What
is NLPt – a more 'technical' perspective
NLPt
is, as any practice, including e.g. any scientific practice, based on a series of
assumptions or presuppositions.
NLPt is a pragmatic, systemic
and client-centred approach that fundamentally views human beings as having
their own unique models of the world, which are formed through processing of the
information perceived through the five senses. An individual’s model of the
world informs their behaviour, which can be thought of as making ‘sense’ within
that individual’s model of the world. Thus, identifying the assumptions in an
individual’s model of the world is equivalent to understanding the ‘sense’ in
the client’s behaviour. NLPt can therefore be said to take a position of
epistemological relativism, but not moral relativism.
The
‘causal’ model of NLPt is systemic rather than linear. A neurolinguistic
psychotherapist looks ‘instrumentally’ at how e.g. an undesired state is
maintained by the client’s subjective experience and helps the client become
aware of this process and find ways of restructuring the experience and/or
actively creating change in the system by changing part of the system.
A key
conceptual model in NLPt has been borrowed from Miller, Galanter and Pribram.
This model assumes that all human action is goal-oriented and feedback is
provided by testing the goal against the evidence criteria for its achievement.
It is therefore essential to identify the desired state and make it
sensory-specific.
At
the core of NLPt is the practice of modelling, i.e. extracting/constructing a
structure and ‘know-how’ through questions and observation.
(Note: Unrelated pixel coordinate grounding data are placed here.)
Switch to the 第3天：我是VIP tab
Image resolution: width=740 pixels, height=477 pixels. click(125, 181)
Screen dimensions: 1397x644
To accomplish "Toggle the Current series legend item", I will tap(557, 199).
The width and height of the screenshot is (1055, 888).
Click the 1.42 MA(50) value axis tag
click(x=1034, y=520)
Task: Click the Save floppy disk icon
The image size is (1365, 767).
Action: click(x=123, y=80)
It is assumed that
experience has a structure, which can be identified and transferred through the
process of modelling. This process involves not only the modelling of behaviour,
but also mapping of internal states, beliefs, values and any other ‘information’
that may be useful for understanding and transferring e.g. a strategy, skill, state,
attitude, belief or thinking process. Both modeller and model may go beyond
conscious processing levels during the process, so that an understanding of and
skill to replicate what is modelled may occur ‘unconsciously’. This process can
be explained with reference to the limited bandwidth of the conscious mind and
the far greater bandwidth of the unconscious processes in the brain.
NLPt
takes fundamentally an extremely pragmatic approach, being open in principle, to
any new model, theory or practice, which empirically can be demonstrated to be
effective, as long as it respects the fundamental values and beliefs of the
client (i.e. it must not impose a model of the world on the client). At the core
of the NLPt approach is the question ‘how?’, both when it comes to gathering
information and when it comes to working with clients, rather than e.g. ‘why’
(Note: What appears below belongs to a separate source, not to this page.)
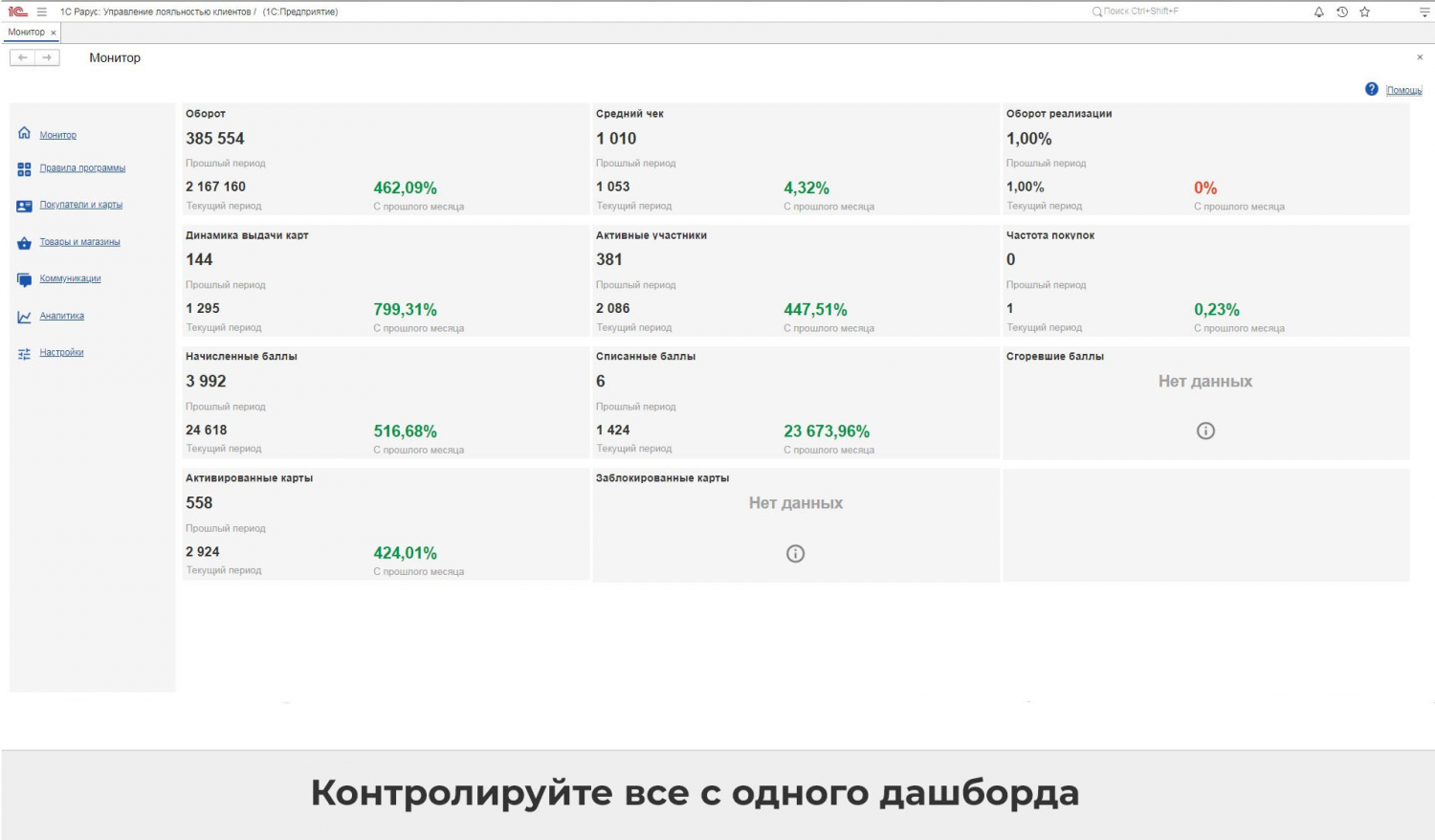Screen dimensions: 1435x840
Task: Open the Помощь link
Action: tap(1403, 90)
questions. i.e. what is important from an NLPt perspective is not causality
(e.g. explanation or prediction) or even ontology (whether something is
‘real’), but rather the methodology for achieving effective change.
Models of analysing and working with language play an essential part in NLPt.
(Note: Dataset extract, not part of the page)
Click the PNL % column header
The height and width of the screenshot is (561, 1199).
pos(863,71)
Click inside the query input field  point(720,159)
The Meta Model and the Milton Model, which develop the skills of identifying and
applying specific and ambiguous language patterns respectively, are key tools of a
neurolinguistic psychotherapist.
Physiological observational skills are also a key skill of neurolinguistic
psychotherapy. These skills involve, e.g. identifying external evidence of
internal processing. The stronger these skills are the better quality feedback
is acquired about the system and thereby the potential to influence the system.
Behavioural skills involve the ability of the practitioner to influence the
system through his/her own behaviour, e.g. by matching the client’s behaviour
and leading the client to change their behaviour and to solidify the change by
using e.g. anchoring (creating patterns of association between external cues and
internal experience).
Important is also flexibility, which often is expressed by stating the law of
requisite variety (thus showing its roots in systemic thinking, which requires
of any part of a system (including the psychotherapist) a certain level of
flexibility in order to be effective). In practice, this principle implies that
the practitioner always must be alert and ready to revise procedures, behaviours
and strategies in order to adapt to the client. Related to this client-centred
requirement of a neurolinguistic psychotherapist is the ability to change
perceptual positions, which implies ability to ‘model’ a state or an entire
complex situation e.g. from the client’s perspective and from an observer’s
perspective (this again requires good modelling skills).
In
summary: NLPt involves gathering information from a system, identifying the
structure in the information, identifying desired change and creating desired
and effective change within the system. This process has given rise to a
multitude of ‘recipes’ depending on issues and specific procedures (such as
SCORE model or reimprinting technique), but at the core is still the methodology of
modelling in order to bring about change or 'replicate' excellence.
Key Working Assumptions of the
Neurolinguistic Psychotherapist:
(it is important to notice, that these are working
assumptions, not truth claims about how the world is. They are assumptions that
have been demonstrated in practice to be useful for achieving results in
neurolinguistic psychotherapy)
- Any internal model of
the world is different from the ‘real’/perceivable world. As Korzybski’s put
it: ‘the map is not the territory’. The confusion of map and territory is
one of the key causes of client difficulties and misunderstandings.
- All behaviour has a
positive intention.
- There is no failure,
only feedback.
- Individuals will make
the best choices they can, given their model of the world and the resources
they perceive are available to them.
- Everyone has, or has
the potential to develop, all the resources they need.